## Work request
In your copy, each record should read exactly as it does below, and no pictures should be present.

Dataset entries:
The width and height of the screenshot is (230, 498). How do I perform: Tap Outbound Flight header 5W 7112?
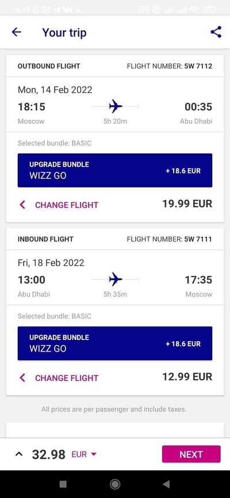[115, 66]
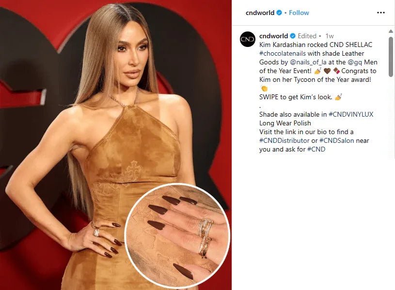Click the CND round profile avatar
The width and height of the screenshot is (395, 290).
tap(248, 39)

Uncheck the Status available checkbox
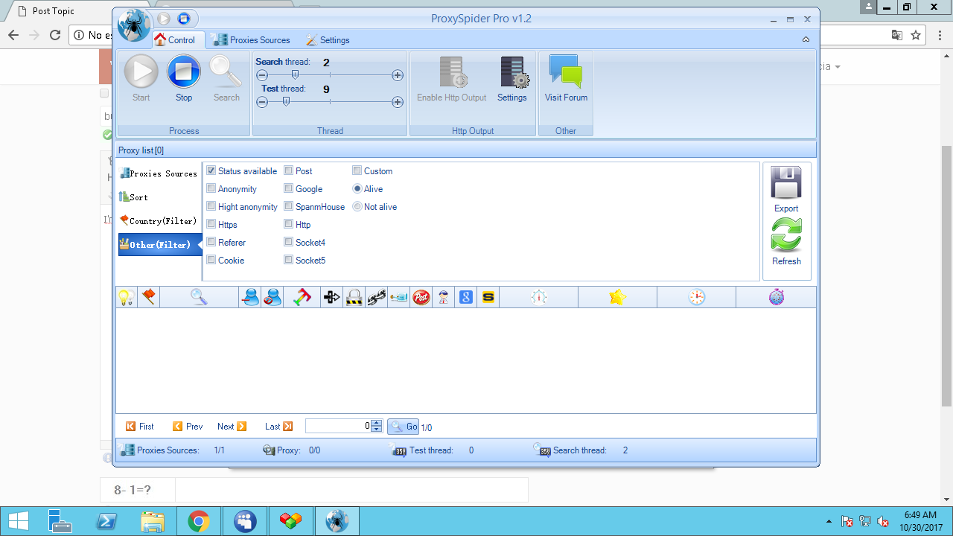click(x=211, y=171)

## Your response
The width and height of the screenshot is (230, 498). How do I perform: Tap Outbound Flight header 5W 7112?
[115, 66]
Click the CND round profile avatar
The width and height of the screenshot is (395, 290).
tap(248, 39)

Uncheck the Status available checkbox
click(x=211, y=171)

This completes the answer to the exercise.